[Opening Reading text section]

Almost certainly menopause btw. It's yer 'ormones screaming "This is your last chance to conceive! Get some in, quick!!!" 'Ormones have a lot to answer for, the dirty things.

Does that help at all?

HappyWoman · 05/03/2010 17:47

thanks yes

absolutly do not want more babies!

But maybe that is what my body is saying. Anyway can always blame it on the hormones!!

Its just so strange and really not like me at all and it has made me wonder - if i really do know myself at all these days.
Before affair i would have been able to walk away but now a tiny part (and at the moment thats in my knickers) just wants to know what it is like.

Too much thinking - just keep busy and think about all the spring...... oh no all that new life .

Yes its hormones.

Got lots of time with dh this weekend so that is good - going out with some friends too - maybe have a giggle about it with them too.

Anniegetyourgun · 05/03/2010 18:05

throws small jug of cold water over HW

HappyWoman · 05/03/2010 18:39

its ok - feeling a lot better now.

[Closing Reading text section]
[Opening Provided data section]

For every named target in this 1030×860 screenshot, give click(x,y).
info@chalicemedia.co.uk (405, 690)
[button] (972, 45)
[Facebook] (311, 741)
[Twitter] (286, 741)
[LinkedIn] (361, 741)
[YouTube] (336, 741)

[Closing Provided data section]

# Problems to solve
1) Retype the forum thread, everything from "absolutly do not" down to "with them too.".
2) In the forum thread, who throws a small jug of cold water over HW?
3) Continue the forum thread from its final post.
This material has nothing to do with the forum thread.

# Expected responses
1)
absolutly do not want more babies!

But maybe that is what my body is saying. Anyway can always blame it on the hormones!!

Its just so strange and really not like me at all and it has made me wonder - if i really do know myself at all these days.
Before affair i would have been able to walk away but now a tiny part (and at the moment thats in my knickers) just wants to know what it is like.

Too much thinking - just keep busy and think about all the spring...... oh no all that new life .

Yes its hormones.

Got lots of time with dh this weekend so that is good - going out with some friends too - maybe have a giggle about it with them too.

2) Anniegetyourgun

3)
Do you think it may well happen again though? Like hot flushes?

I will avoid
I will avoid
I will avoid

There are enough hormones flying around this place anyway. DS1 has at last let us meet his gf - we were getting worried in case he said it was a bf .

Like i said i think what unsettled me most was the fact that i wanted to feel those things and i really thought my morals were clearly defined. Weird.

TimeForMe · 05/03/2010 18:45

Hi Everyone

I am just at my daughters for tea so have pinched the laptop!

Thank you for all of your good wishes it means such a lot to me. Your support is so welcome and appreciated, much more than you will ever know.

I am pleased to be able to tell you that me and DD are doing just fine, we are so happy. I cannot begin to tell you how happy we are. Such a lot has changed in the short time we have been in the refuge, I have certainly come a long way, I am unrecognizable from the woman I was when I first arrived. The support is wonderful. I feel so loved and cared for. I am actually now in a good enough position to be able to offer help and support to the other women in there, all of whom are quite a bit younger than me. I'm teaching them how to bake buns next week!

So, I am just fine. You know me, I will find a positive if I can

Tea is ready now so I have to go but I am thinking of you all.

Lots of Love XXX

Lilyloo · 05/03/2010 18:49

wow has been very busy on here!

so sorry to hear how hard things had become for TFM , please do give her my love baffy.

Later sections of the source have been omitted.